Mary, Angela Apa and Agnes Sil belong to three enemy tribes. In 1999, after one of the worst tribal clashes, they decided to take action. “We were all affected by the fighting. We lost our loved ones,” says Mary. “Our people had been fighting for so long: enough was enough, so we made secret plans to bring peace to our communities.”

According to tribal laws, women of enemy tribes were not allowed to talk to one another. Risking their lives, the three women came up with clandestine and innovative ways to meet and strategize, such as discussing their peace plans while shopping at the local market.

Mary, Angela and Agnes succeeded in mobilising others to support peace in the district. They even walked out onto the battlefields to send out messages of peace. This led to the creation, in 2002, of the Kup Women for Peace (KWP), which works on promoting peace between communities and ending violence against women.

Mary’s decision to work towards building peace and promoting women’s rights came after experiencing first-hand the consequences of inter-tribal violence. Because of the fighting, Mary was not able to regularly attend school. “I did not complete my studies because of tribal fighting, but I want young women who come after me to have a good life,” she says.

The KWP works in partnership with the UN Human Rights Office (OHCHR), Oxfam PNG and other women’s organisations from the region and is part of the Papua New Guinea Highlands Women's Human Rights Defenders Network which was initiated by OHCHR. Its activities and projects are assisted by OHCHR and Oxfam PNG, and by a coalition of 15 organizations working together to find lasting solutions to poverty and injustice.

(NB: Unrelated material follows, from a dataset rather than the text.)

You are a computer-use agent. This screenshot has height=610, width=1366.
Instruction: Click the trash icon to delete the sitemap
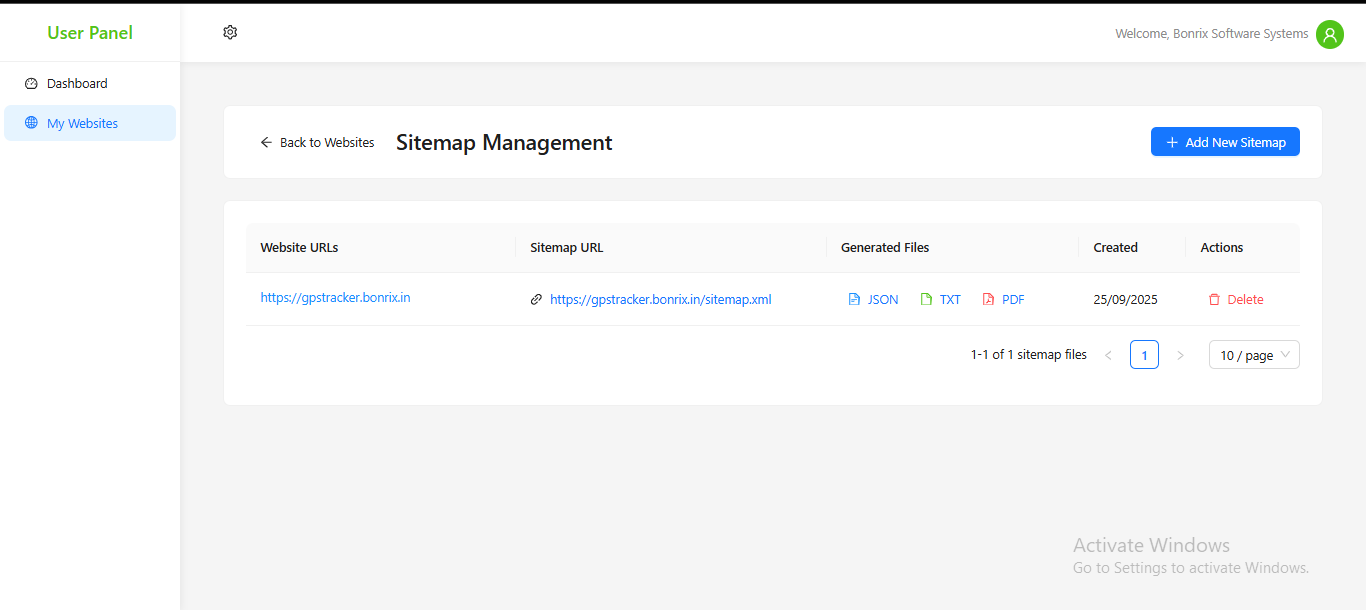(x=1215, y=299)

In 2007 Mary Kini and the KWP received the 7th Pacific Human Rights Award from the Pacific Regional Rights Resource Team of the UN Development Programme. The award honours extraordinary efforts in advancing human rights and peace building throughout the Pacific and was given to the KWP for its outstanding work in situations of conflict, for its intrepid dedication to the cause of peace in the highlands of Papua New Guinea and for its bravery in challenging discriminatory customs and norms, including widespread violence against women.